The Flying Castle of Bennelong Point (After Magritte), 2017, High Definition video, Audio, Duration 9:36mins, loop.
Picnic at Spinning Rock (La Perouse), 2017, High Definition video, Audio, Duration 11:38mins, loop.
Yesterday’s Futurist, (Self Portrait with Lightsaber), 2017, High Definition video, Audio, Duration 5:31mins, loop.
The Smoking Eye of Mascot, 2017, High Definition video, Audio, Duration 8:28mins, loop.
When Are You Coming Up Here? (Blue Rose), 2017, High Definition video, Audio, Duration 8:42mins, loop.

Synthesiser-Robot, 2017.

Algorithmic Pareidolia, Incinerator Art Space, Willoughby, September – October, 2017.

Algorithmic Pareidolia is a series of new experimental video, installation and robotic artworks that explore how our understanding of reality is increasingly simulated and automated.

Algorithmic pareidolia, is used in machine learning by programming computers with deep digital neural networks, modelled on the brain.
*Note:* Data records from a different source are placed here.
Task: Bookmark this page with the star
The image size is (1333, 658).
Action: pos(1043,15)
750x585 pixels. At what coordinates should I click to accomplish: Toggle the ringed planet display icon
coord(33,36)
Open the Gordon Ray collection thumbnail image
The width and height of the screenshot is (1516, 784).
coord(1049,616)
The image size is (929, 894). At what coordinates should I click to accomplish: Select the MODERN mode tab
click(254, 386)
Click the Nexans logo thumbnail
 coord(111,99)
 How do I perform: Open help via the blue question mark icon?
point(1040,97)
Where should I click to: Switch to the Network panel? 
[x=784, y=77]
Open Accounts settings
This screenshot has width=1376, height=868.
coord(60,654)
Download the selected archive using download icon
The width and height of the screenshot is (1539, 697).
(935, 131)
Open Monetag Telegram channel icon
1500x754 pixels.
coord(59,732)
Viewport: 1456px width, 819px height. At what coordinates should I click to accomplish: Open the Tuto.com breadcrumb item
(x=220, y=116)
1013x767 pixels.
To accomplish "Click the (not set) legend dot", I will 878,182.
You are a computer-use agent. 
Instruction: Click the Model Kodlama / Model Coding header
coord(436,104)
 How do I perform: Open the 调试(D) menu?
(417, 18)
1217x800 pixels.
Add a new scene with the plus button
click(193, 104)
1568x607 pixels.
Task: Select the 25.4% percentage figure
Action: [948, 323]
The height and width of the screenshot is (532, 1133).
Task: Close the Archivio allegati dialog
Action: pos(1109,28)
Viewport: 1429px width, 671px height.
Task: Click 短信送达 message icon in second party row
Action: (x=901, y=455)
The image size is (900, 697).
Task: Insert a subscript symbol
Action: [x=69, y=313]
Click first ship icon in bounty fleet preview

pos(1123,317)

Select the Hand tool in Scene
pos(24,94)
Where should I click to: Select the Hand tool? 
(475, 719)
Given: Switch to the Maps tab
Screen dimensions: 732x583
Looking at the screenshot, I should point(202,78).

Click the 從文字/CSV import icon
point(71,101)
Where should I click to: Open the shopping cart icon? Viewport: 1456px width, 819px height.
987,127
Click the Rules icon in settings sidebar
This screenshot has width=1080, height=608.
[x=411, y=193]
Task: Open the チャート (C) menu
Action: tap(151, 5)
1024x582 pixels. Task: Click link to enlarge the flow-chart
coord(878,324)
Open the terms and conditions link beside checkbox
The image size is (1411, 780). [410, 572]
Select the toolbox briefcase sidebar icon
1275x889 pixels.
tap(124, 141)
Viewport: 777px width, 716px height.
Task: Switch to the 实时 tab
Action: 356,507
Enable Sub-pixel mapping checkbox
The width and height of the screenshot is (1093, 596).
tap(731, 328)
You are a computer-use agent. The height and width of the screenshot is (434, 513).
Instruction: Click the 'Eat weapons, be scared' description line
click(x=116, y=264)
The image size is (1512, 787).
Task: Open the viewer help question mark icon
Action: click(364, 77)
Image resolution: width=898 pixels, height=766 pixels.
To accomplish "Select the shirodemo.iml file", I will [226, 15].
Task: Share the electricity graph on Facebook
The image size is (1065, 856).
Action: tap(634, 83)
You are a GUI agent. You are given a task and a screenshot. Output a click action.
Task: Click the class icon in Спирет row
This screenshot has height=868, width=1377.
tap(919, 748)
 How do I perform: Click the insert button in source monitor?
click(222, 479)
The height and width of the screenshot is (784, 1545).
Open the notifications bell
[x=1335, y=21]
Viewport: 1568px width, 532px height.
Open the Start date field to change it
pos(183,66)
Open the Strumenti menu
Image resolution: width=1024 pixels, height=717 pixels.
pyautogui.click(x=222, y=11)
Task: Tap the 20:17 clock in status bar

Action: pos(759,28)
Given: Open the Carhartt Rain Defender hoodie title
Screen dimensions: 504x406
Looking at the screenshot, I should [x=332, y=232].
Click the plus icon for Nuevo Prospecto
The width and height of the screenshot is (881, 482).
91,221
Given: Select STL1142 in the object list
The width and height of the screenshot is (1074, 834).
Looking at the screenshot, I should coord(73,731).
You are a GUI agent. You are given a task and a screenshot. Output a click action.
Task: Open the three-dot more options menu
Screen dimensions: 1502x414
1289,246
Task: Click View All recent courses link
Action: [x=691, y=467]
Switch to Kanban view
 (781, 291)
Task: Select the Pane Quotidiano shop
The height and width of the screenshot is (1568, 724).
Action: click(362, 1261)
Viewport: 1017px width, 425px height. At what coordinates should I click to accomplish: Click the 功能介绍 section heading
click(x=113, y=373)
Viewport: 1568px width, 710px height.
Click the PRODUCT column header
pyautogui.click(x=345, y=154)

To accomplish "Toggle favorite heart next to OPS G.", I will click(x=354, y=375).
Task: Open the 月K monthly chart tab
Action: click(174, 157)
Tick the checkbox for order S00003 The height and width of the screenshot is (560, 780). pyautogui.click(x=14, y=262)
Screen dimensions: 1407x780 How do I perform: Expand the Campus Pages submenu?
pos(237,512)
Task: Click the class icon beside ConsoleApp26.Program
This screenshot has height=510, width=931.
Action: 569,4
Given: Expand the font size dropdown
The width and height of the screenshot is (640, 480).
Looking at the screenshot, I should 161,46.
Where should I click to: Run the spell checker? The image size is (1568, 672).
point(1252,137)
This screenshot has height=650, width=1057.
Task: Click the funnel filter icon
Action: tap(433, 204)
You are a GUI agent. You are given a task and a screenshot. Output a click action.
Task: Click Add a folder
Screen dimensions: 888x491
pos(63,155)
Recent developments in programming neural networks have provided significant insights into the way humans and computers ‘think’, exciting both the scientific and creative communities. For example, in 2015 Google released its Deep Dream software, a computer vision program which uses a convolutional neural network to find and enhance patterns in images via algorithmic pareidolia. The results are dream-like and hallucinogenic images, that rival the work of Giuseppe Archicembalo and Hieronymus bosch. This raises the question of whether or not, we can ever consider artificial intelligence to be creative?

Not satisfied with Google's Deep Dream Marynowsky used his own imagination to combine art history and popular culture with the techniques of the special effects industry onto audio visual field recordings of his surroundings. He asks.... What will Sydney look like in the future? How does cinematic popular culture influence the way we understand our surroundings? Will we some day live in completely simulated worlds?

For the exhibition Marynowsky launches his latest robotic work Synth-Bot, which investigates how humans perceive notions of robotic performance and agency via a robotic arm that creates music, by playing a synthesiser. In this work Marynowsky foresees that in the very near future we will pay money to see robotic bands and musicians.